La letteratura degli umanisti, per la maggior parte, non è una letteratura d’invenzione (poesia e narrativa). Si tratta prevalentemente di trattati, dialoghi, invettive, lettere. Mentre i  primi umanisti trecenteschi, come Francesco Petrarca e Albertino Mussato, scrivono sia opere erudite sia poesia, negli umanisti quattro- e cinquecenteschi questa è un’eccezione (se parliamo di alto livello letterario) che riguarda solo Angelo Poliziano (che scrive testi eruditi in latino e poesia lirica in volgare) e Jacopo Pontano, che usa solo il latino, ma che oltre alle opere erudite scrive anche vivaci dialoghi letterari e ottime poesie latine. I  cento anni che corrono dalla morte di Petrarca (1374) saranno definiti “un secolo senza poesia” (Benedetto Croce), sia perché, appunto, manca una grande personalità letteraria, sia perché gli umanisti si concentrano nel creare un nuovo sapere, nell’attualizzare il pensiero antico, nel rispondere come eruditi ai problemi della società, cercando meno di dar vita a  una letteratura d’invenzione.
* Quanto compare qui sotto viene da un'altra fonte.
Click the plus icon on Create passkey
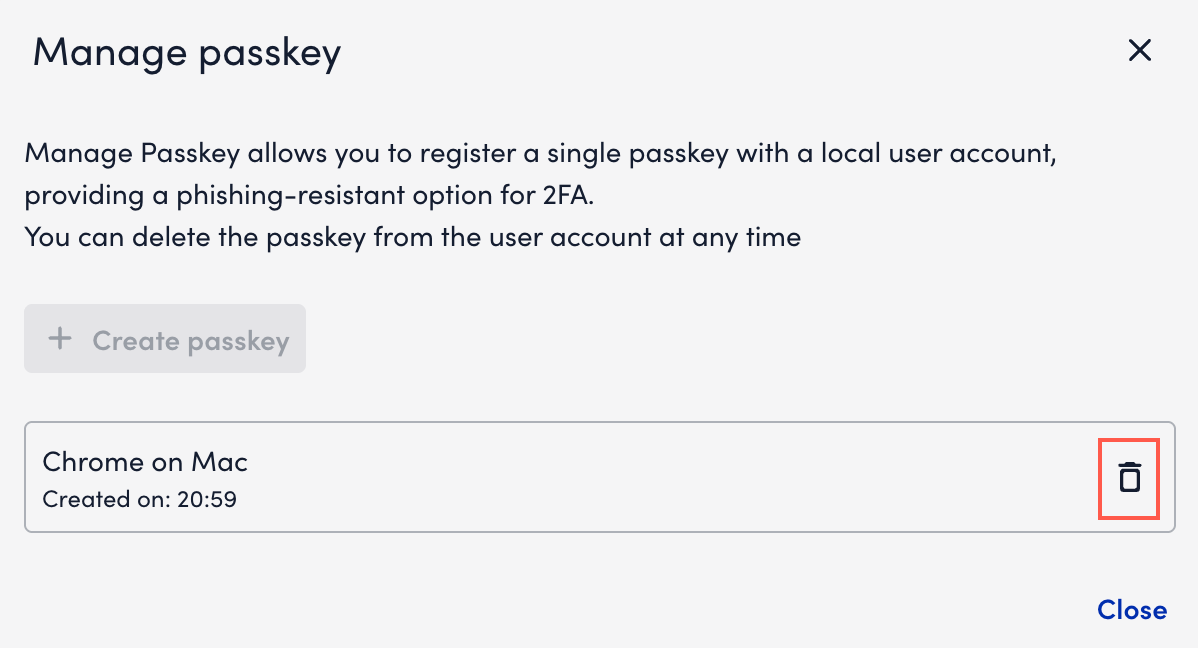Viewport: 1198px width, 648px height. [x=61, y=338]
Gli interessi eruditi degli umanisti sono vasti: lingua e letteratura classica, retorica, traduzione, filologia, filosofia morale, storia, politologia, giurisprudenza, mitologia, archeologia, antiquariato. Il ruolo storico dell’Umanesimo è immenso, perché ha permesso di salvare e attualizzare la cultura classica, senza cui non ci sarebbero stati né il Rinascimento né la modernità. D’altro canto, all’Umanesimo si imputa giustamente il fatto che la maggior parte dei suoi esponenti non supera il concetto di imitazione: gli umanisti sono prevalentemente epigoni degli antichi e quindi l’Umanesimo, tutto sommato, ha portato pochissime novità rispetto all’antichità.
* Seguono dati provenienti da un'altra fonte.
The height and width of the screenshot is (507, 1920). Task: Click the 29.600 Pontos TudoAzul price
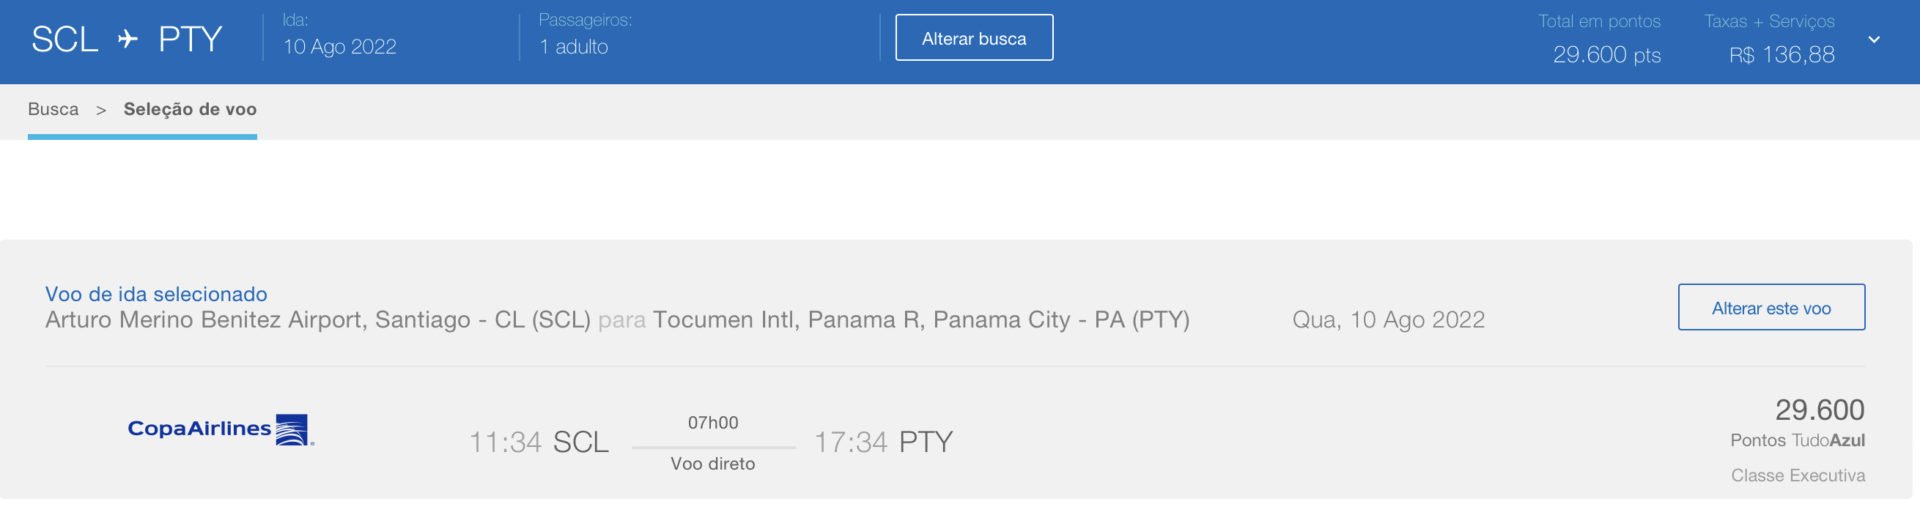[1797, 422]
La capitale dell’Umanesimo è Firenze, che già nel Trecento era la città più erudita d’Italia. Direttamente a  capo della cancelleria del comune fiorentino si trova una serie di umanisti che sostengono i  valori dell’oligarchia mercantile fiorentina: il più importante tra loro è Leonardo Bruni (1370-1444). Questi umanisti inventano l’espressione “Florentina libertas” (la libertà fiorentina), volendo rappresentare Firenze come una città libera, in opposizione ad altre realtà italiane, subordinate ai tiranni (così chiamavano, per es., i  Visconti, signori di Milano). Per dimostrare la libertà e la superiorità della repubblica, gli umanisti sfruttano esempi della Roma repubblicana letti nelle storie di Tito Livio. Già nel Trecento il comune fiorentino elabora l’idea che Firenze sia erede della Roma repubblicana e della sua virtù. Leonardo Bruni è anche un ottimo grecista: fa traduzioni di grande importanza, come quelle di Aristotele e Platone, e scrive una storia di Firenze in greco. Inoltre scrive trattati di etica e di educazione. È l’autore del primo dialogo umanistico, Dialogi ad Petrum Paulum Histrum (“Dialoghi dedicati a  Pietro Paolo Vergerio”): all’inizio si discute di temi storici (fino a  che punto Cesare sia stato un tiranno e Bruto sia stato un difensore della libertà repubblicana), ma più importante è il dibattito sul valore e sul ruolo delle “tre corone” (Dante, Petrarca, Boccaccio) per la storia di letteratura.

Il dialogo diviene poi una delle forme letterarie più usate dagli umanisti, perché permette di dimostrare le loro competenze retoriche (dovendo inventare argomenti pro e contro varie tesi) e perché consente di mettere in scena i  protagonisti stessi della cultura del tempo, con i  loro colloqui eruditi (di regola i  personaggi che parlano nei dialoghi sono umanisti reali, amici dell’autore).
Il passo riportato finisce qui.